Home / AP Calculus BC: 9.5 Integrating Vector- Valued Functions – Exam Style questions with Answer- FRQ

AP Calculus BC: 9.5 Integrating Vector- Valued Functions – Exam Style questions with Answer- FRQ

Question

 There are two vectors 〈1, -4〉 and 〈2, k〉 where k is an unknown quantity.
(A) Find a value of k such that the vectors are orthogonal.
(B) Find a value of k such that the vectors are parallel.
(C) If k = 6, find the angle between the two vectors.
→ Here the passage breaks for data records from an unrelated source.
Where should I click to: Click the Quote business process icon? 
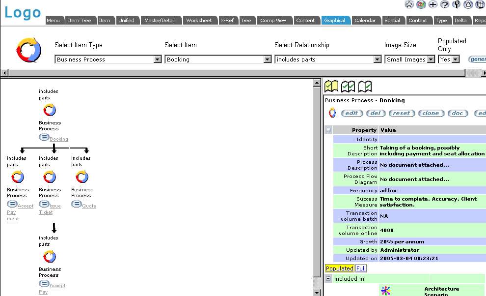pos(82,177)
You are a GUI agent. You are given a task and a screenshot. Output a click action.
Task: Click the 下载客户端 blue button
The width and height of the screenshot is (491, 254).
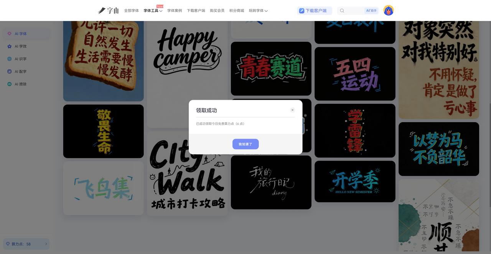coord(314,11)
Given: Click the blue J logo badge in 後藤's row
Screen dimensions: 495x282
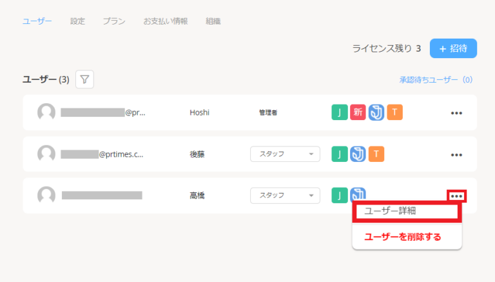Looking at the screenshot, I should click(x=358, y=154).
Round to the nearest tenth of a degree.

Answer/Explanation

(A) If vectors are orthogonal, the angle between them is \(\frac{\pi }{2}\) so that their dot product is defined by \(r_{1}r_{2}\cos \Theta =0\) Then \(r_{1}r_{2}=x_{1}x_{2}+y_{1}y_{2}=\left \langle 1,-4 \right \rangle.\left \langle 2,k \right \rangle=1(2)+(-4)(k)=0\).Then \(-4k=-2\Rightarrow k=\frac{1}{2}\)
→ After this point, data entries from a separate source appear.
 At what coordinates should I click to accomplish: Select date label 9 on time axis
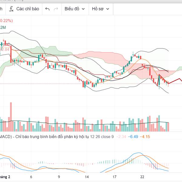click(x=59, y=177)
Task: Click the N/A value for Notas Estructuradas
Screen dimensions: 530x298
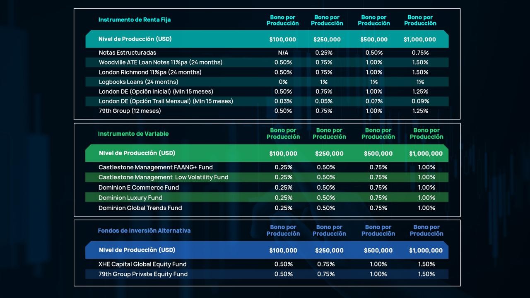Action: 283,53
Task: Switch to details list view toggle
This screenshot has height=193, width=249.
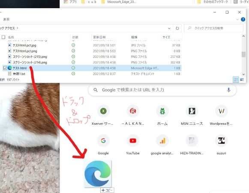Action: pyautogui.click(x=236, y=79)
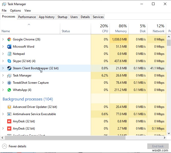Switch to the Performance tab
Image resolution: width=171 pixels, height=153 pixels.
pos(27,17)
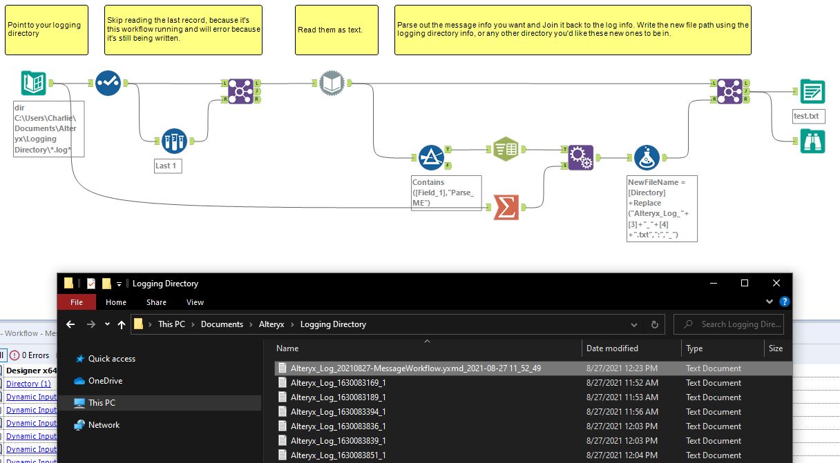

(B)If vectors are parallel, the angle between them is 0, where cos(0) = 1. You know that, in the case of parallel vectors,\(r_2=Cr_1\) , where C is a constant. In this case, the horizontal component of \(r_{2}\) differs from \(r_{1}\) by a factor of 2. Multiplying the y-component by the same factor, you get k = -8. You can get the same result by applying the equation \(\cos \Theta =\frac{r_{1}.r_{2}}{\left \| r_{1} \right \|\left \| r_{2} \right \|}=-1\). You find that \(\frac{2-4k}{(\sqrt{17})\sqrt{4+k^{2}}}=-1\). If you multiply through by the denominator and then square both sides, you find that
\(4-16k+16k^{2}=17(4+k^{2})\) and, combining terms, you get \(k^{2}+16k+64=0\). You can then factor to find that (k + 8)(k + 8) = 0 or k = -8.
(C) Find the angle between two vectors by applying the equation \(\Theta =\cos ^{-1}\frac{r_1.r_2}{\left \| r_{1} \right \|\left \| r_{2} \right \|}.\)Here,\(r_{1}.r_{2}=1(2)-4(6)=-22,\left \| r_{1} \right \|=\sqrt{1^{2}+4^{2}}=\sqrt{17}\)  and \( \left \| r_{2} \right \|=\sqrt{2^{2}+6^{2}}=\sqrt{40}=2\sqrt{10}.\)Substituting, we find that \(\Theta =-\frac{22}{2\sqrt{170}}\approx 147.5^{\circ}\)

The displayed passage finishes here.